La sua attenzione, dapprima orientata per l’appunto verso l’interno del corpo umano, si è spostata poi, a partire dagli anni Novanta, verso l’esterno, abbracciando anche il mondo naturale e il cosmo(3). L’intento è stato ed è tutt’ora, quello di descrivere il ciclo della vita, nell’ottica di sacralizzare la presenza di un legame viscerale tra genere umano e mondo animale. Kiki Smith prova insomma, attraverso la sua ricerca, a restituire alla collettività un vincolo naturale che il tempo ha cancellato, a trasmettere la narrazione di una relazione innata che l’essere umano oscura e rimuove quasi in toto.

E’ proprio entro questa traiettoria che si collocano i lavori esposti alla Lorcan’O Neill; mai mostrati al pubblico fino ad ora, questi si caratterizzano per la pluralità di tecniche artistiche messe in atto: fra arazzi, sculture e disegni a matita e foglia d’oro, il mondo narrato da Kiki Smith prende forma, descrivendo fiabeschi scenari intrisi di mitologia e spiritualità. Gli arazzi, realizzati in Belgio col telaio Jacquard, mostrano delle dimensioni straordinarie. Essi sembrano volersi collocare a metà strada fra i bestiari medievali e le immagini fiabesche, queste ultime popolate da una fauna che scopre il suo habitat ideale all’interno di atmosfere di elevata liricità. Un’opera come Fortune (2014, Fig1) inoltre, ben ci fa comprendere quanto l’artista sia attenta al dettaglio: lo era in passato quando orientava le sue ricerche sul corpo; lo è ora quando, con profonda minuzia, rappresenta il manto del cerbiatto definendo il pelo uno ad uno conferendogli quel tocco di luminosità che è proprio dell’animale in questione.

* RICHIESTA 1 *
Trascriva fedelmente il passo del testo su Kiki Smith che inizia dalle parole "La sua attenzione, dapprima" e termina con le parole "quasi in toto.", comprese.
* RICHIESTA 2 *
Riporti soltanto le righe dell'elenco che vanno da quella contenente "Click the 使用者登入 link" fino a quella contenente "point(446,301)", incluse, sostituendo "screenshot" con "screen capture" e lasciando invariato tutto il resto. Escluda le immagini dalla risposta.
Il testo su Kiki Smith e l'elenco non hanno alcun legame tra loro.

* VOCI *

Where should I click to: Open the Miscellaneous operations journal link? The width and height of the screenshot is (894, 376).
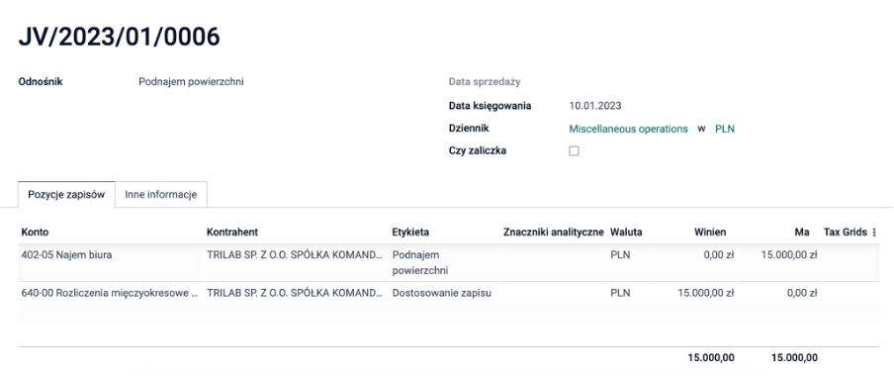[628, 129]
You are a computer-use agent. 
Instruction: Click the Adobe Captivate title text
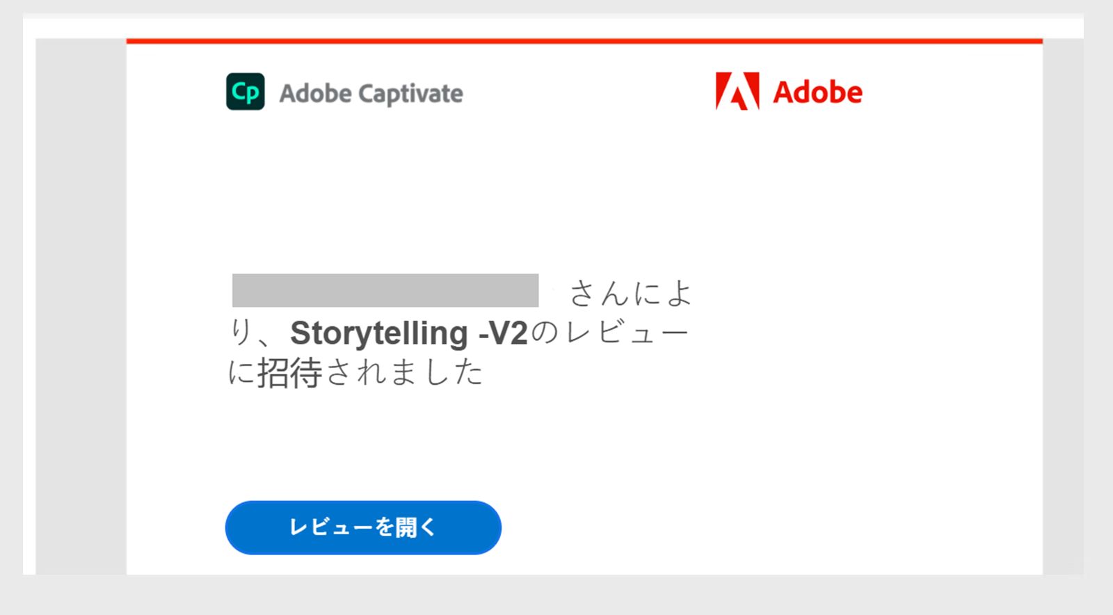point(371,94)
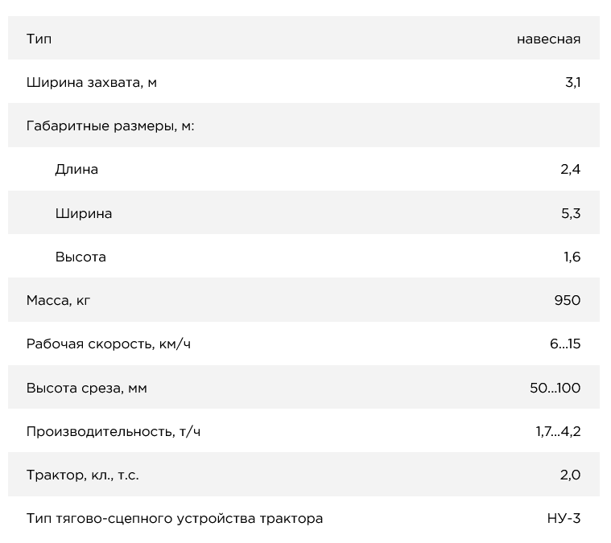The image size is (611, 543).
Task: Select the 'Ширина захвата, м' label
Action: (x=92, y=82)
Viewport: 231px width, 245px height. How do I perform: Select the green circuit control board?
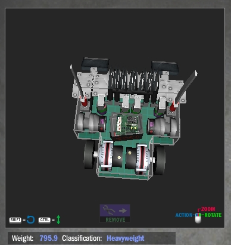(x=127, y=125)
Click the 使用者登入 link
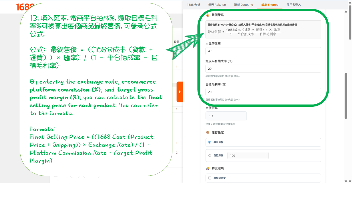 point(294,4)
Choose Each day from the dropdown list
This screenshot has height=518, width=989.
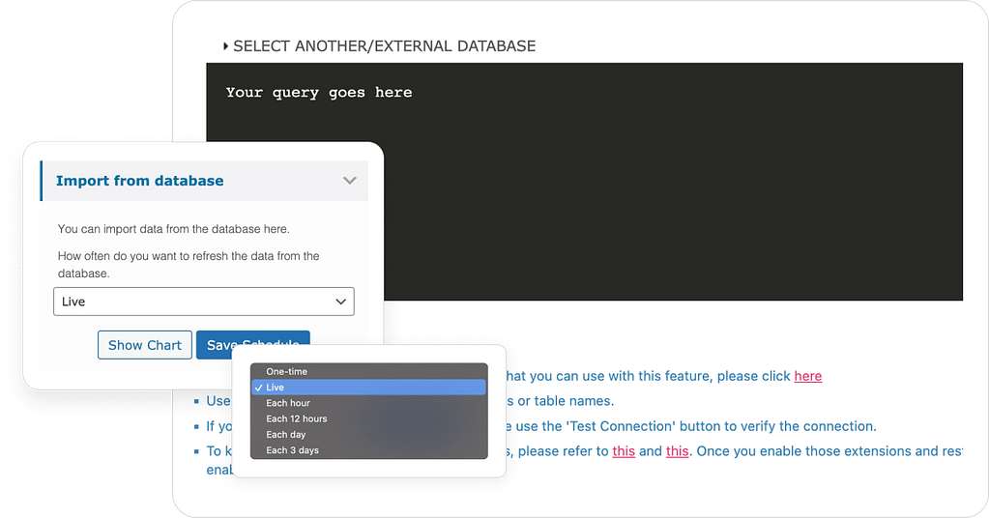coord(286,435)
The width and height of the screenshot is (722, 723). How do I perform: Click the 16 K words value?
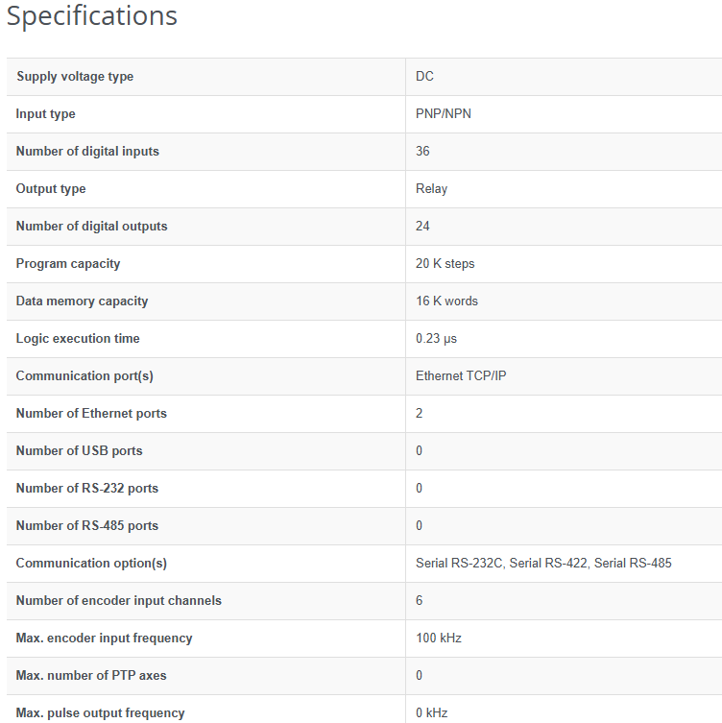point(446,301)
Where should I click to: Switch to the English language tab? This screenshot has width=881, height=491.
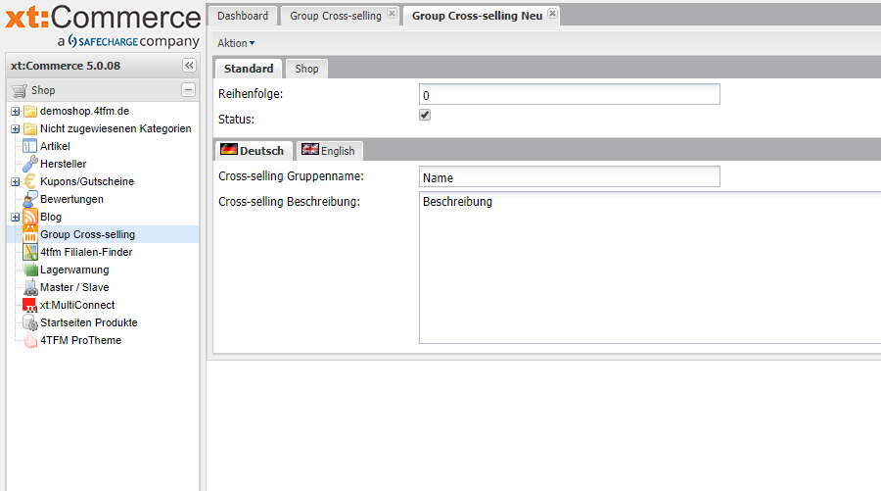[329, 151]
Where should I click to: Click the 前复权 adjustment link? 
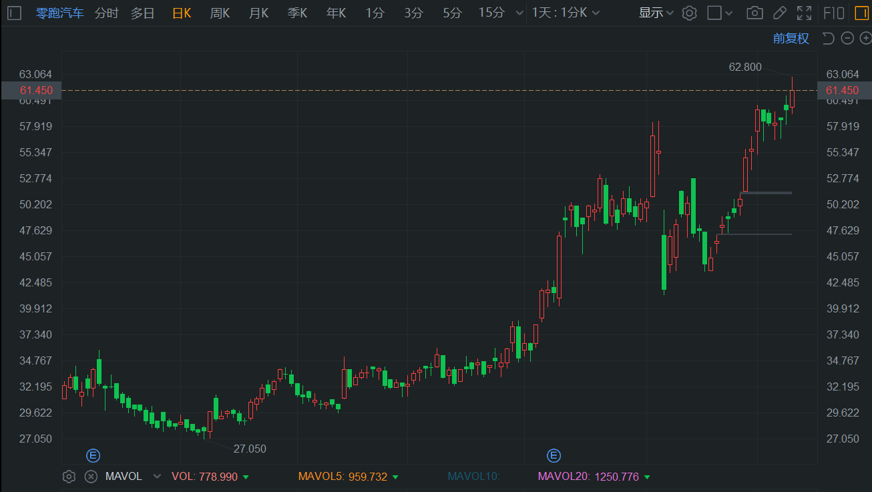tap(791, 38)
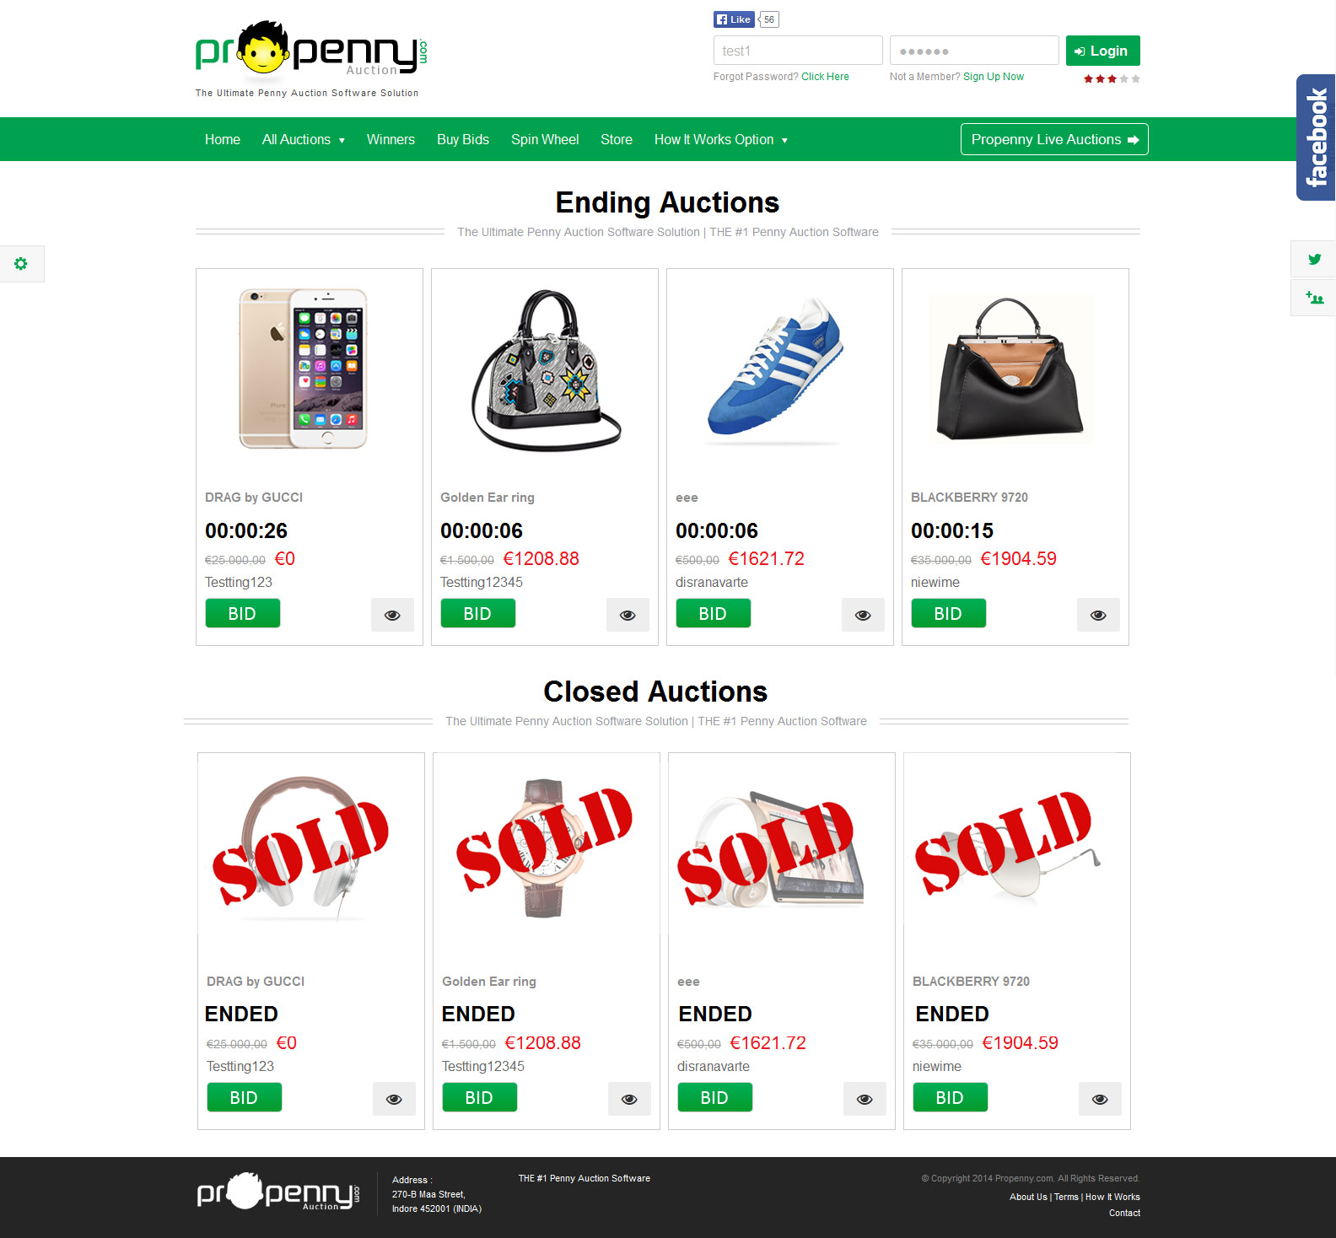Open the vertical facebook side tab
The width and height of the screenshot is (1336, 1238).
(1316, 137)
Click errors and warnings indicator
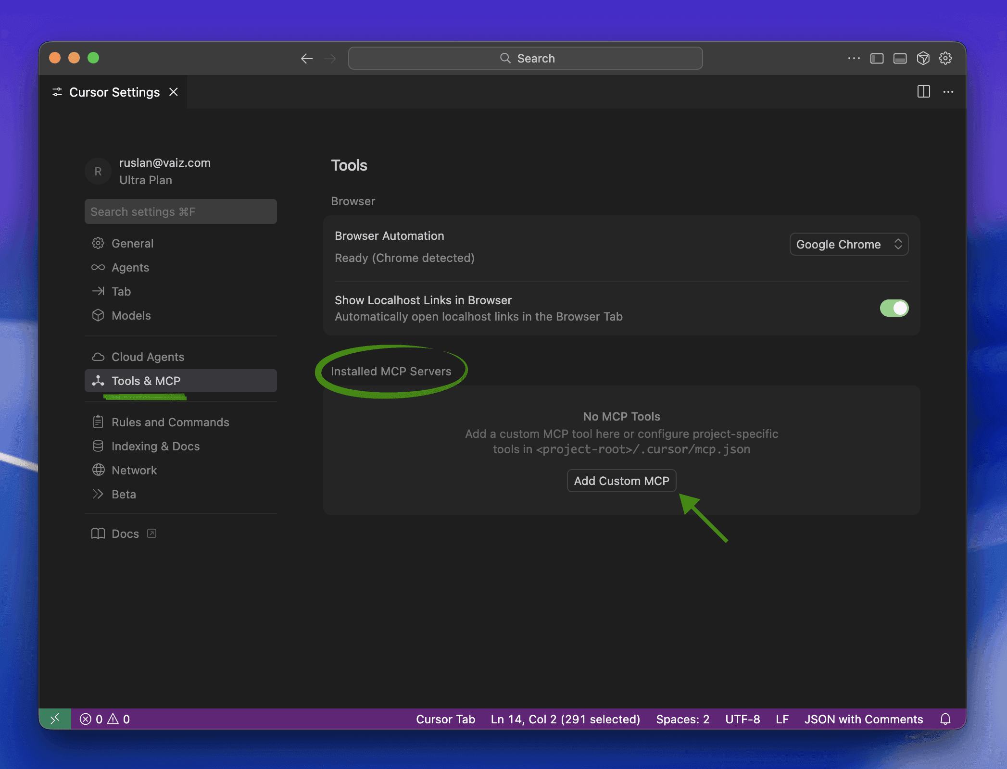The width and height of the screenshot is (1007, 769). 105,719
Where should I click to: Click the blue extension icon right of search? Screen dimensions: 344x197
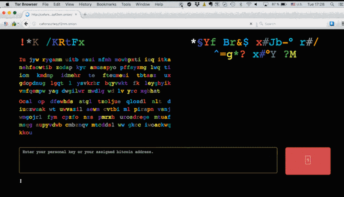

* SOLUZIONE ESERCIZIO 1 *
La sua attenzione, dapprima orientata per l’appunto verso l’interno del corpo umano, si è spostata poi, a partire dagli anni Novanta, verso l’esterno, abbracciando anche il mondo naturale e il cosmo(3). L’intento è stato ed è tutt’ora, quello di descrivere il ciclo della vita, nell’ottica di sacralizzare la presenza di un legame viscerale tra genere umano e mondo animale. Kiki Smith prova insomma, attraverso la sua ricerca, a restituire alla collettività un vincolo naturale che il tempo ha cancellato, a trasmettere la narrazione di una relazione innata che l’essere umano oscura e rimuove quasi in toto.

* SOLUZIONE ESERCIZIO 2 *
Click the 使用者登入 link
 point(294,4)
Choose Each day from the dropdown list
This screen capture has height=518, width=989.
coord(286,435)
The width and height of the screen capture is (722, 723). How do I perform: Click the 16 K words value?
point(446,301)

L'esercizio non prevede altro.